Abrió la tapa del libro, era un libro viejo, poco leído según constaba en la ficha pegada en la primera hoja. Empezó a leer, siempre empezaba a leer cuando salía del trabajo.
Vivía solo y no tenía tele. Tan solo una muda, el cepillo de dientes, un bolso, un poco de dinero, un bolígrafo y un cuaderno como únicas pertenencias. Tan solo un libro como única compañia. Un libro que una vez leído cambiaba por otro.
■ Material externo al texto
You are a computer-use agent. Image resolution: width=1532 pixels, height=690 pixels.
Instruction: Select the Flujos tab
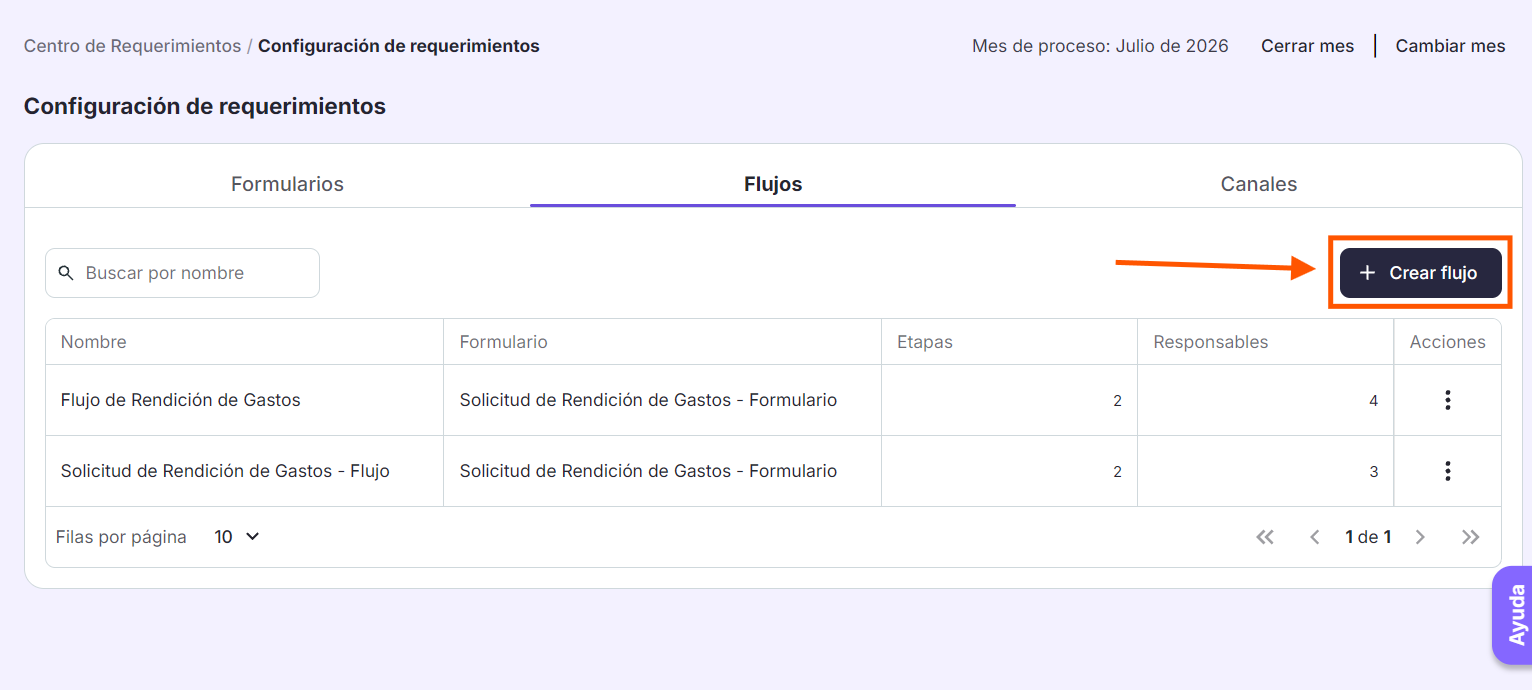coord(773,184)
Su vida consistía en un continuo transitar por paisajes impresos, por relaciones escritas. Un perpetuo deambular por páginas, por laberintos de letras, por rincones de frases, por recovecos de sustantivos, por sendas de adjetivos, por movimientos de verbos... Un libro era la llave con la que abría todas las puertas, todos los cajones de la memoria, aquello que le permitía traspasar el tiempo, trascender el espacio, perderse y por unos instantes, aunque solo fuera por unos diminutos instantes, saborear la eternidad.
Pasó la última hoja, dejó de leer y cerró la tapa. Se levanto de la silla, metió el libro en el bolso y salió a la calle. Llovía, una suave brisa le refrescó la cara, eran las 8 de la tarde si se daba prisa aún llegaba a tiempo, la biblioteca no cerraba hasta las nueve.